Texto de lectura:
Una espina clavada
Concha Espina: la memoria del olvido
¿Qué crees que se necesita para llegar a ser alguien admirado, dar nombre a una calle, ser citado en los libros de Historia o que tu estatua presida una concurrida plaza? Talento, esfuerzo, valentía, decisión o creatividad son sólo algunas de las características comunes a muchos de los grandes personajes que han pasado a la posteridad y recordamos hoy en día… pero, ante todas ellas, durante siglos, fue primordial disponer de una más para conseguir hacer historia: ser hombre. Y es que, si convertirse en una persona de renombre nunca fue tarea fácil, lo cierto es que en el caso de las mujeres siempre ha sido aún más complicado.
La historia de la literatura española por ejemplo, como la de la cultura en general, dejó de incluir entre sus figuras más destacadas a muchas autoras mujeres, de manera que nuestros libros de texto quedaron privados de la mitad de sus protagonistas más notables… puede incluso que de la mitad más valiosa.

Qué se pide:
Retoma el texto sobre Concha Espina y las autoras olvidadas y continúalo a partir de su última frase.

(Registros para localizar elementos mostrados)
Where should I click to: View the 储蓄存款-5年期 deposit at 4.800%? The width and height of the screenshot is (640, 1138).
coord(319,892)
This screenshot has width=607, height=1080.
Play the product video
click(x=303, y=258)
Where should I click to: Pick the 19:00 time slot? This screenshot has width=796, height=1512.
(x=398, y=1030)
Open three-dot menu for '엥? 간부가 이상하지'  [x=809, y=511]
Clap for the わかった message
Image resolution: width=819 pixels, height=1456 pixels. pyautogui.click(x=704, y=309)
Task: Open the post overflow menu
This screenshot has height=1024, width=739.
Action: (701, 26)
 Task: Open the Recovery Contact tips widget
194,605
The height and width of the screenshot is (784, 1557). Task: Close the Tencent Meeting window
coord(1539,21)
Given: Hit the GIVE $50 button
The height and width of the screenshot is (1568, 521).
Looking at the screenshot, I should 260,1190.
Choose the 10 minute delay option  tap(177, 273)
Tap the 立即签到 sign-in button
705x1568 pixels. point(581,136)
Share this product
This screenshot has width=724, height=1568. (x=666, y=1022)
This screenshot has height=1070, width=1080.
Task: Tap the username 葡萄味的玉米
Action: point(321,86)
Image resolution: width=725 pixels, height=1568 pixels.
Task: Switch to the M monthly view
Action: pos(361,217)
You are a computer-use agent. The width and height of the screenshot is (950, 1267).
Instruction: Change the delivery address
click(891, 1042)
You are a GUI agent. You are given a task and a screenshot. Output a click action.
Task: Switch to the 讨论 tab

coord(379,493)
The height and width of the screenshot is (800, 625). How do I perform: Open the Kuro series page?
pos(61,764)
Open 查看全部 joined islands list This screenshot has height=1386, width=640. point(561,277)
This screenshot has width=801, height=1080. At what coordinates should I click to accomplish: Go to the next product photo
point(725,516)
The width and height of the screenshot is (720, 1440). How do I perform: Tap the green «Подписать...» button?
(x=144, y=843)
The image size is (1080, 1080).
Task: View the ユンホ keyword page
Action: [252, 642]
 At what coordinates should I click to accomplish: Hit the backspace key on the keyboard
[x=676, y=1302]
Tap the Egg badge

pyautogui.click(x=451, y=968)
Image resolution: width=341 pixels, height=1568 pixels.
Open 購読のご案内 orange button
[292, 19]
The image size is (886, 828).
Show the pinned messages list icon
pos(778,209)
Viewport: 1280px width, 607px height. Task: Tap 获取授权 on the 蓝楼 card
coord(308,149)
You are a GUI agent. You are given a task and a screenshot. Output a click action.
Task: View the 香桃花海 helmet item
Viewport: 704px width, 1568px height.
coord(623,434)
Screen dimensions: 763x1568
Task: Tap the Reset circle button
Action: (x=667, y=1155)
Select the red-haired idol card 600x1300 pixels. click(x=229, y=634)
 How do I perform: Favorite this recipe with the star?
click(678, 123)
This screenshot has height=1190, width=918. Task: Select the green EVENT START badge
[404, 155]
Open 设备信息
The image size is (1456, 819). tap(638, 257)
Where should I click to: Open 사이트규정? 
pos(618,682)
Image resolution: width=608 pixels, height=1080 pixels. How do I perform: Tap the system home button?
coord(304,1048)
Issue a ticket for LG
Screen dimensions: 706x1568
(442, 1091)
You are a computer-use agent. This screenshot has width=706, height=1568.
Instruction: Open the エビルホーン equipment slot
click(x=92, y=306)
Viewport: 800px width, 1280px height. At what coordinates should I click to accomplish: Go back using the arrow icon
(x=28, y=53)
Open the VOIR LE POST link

Respuesta del ejercicio:
Y es que el siglo XIX fue especialmente opaco para muchas literatas de un talento desbordante y cuya producción mereció, sin duda, mucho más impulso. Fueron malos tiempos para ser mujer si se destacaba en un mundo de hombres.
Como en cualquier otro ámbito de la sociedad española de finales del siglo XIX, el panorama literario no solo se encontraba dominado por hombres sino, además, por escritores de primera fila, entre otros los miembros de la llamada “Generación del 98”, compuesta por autores como Azorín, Baroja, Machado, Valle Inclán, Maeztu, etc.
Sin embargo, la voz de mujeres como Carmen de Burgos ”Colombine”, Consuelo Álvarez Pool “Violeta” o de aquellas que compusieron el denominado grupo de “las sinsombrero”, cayó en el más injusto de los silencios, debido a las circunstancias de su tiempo.
Afortunadamente en los últimos años, gracias al esfuerzo de pequeñas editoriales e investigadores, ha sido posible recuperar la memoria literaria de muchas mujeres que fueron olvidadas o relegadas a un papel menor del que realmente merecieron en el desarrollo de la Edad de Plata de nuestra cultura.
A pesar de todo, es muy probable que en ese camino de reparación hayamos dejado de lado a uno de los nombres femeninos más importantes y singulares de la literatura española: Concha Espina. Mujer pionera e independiente, no sólo luchó por romper las mismas barreras que el resto de las mujeres de su época sino que, además, tuvo que sacar adelante a su familia.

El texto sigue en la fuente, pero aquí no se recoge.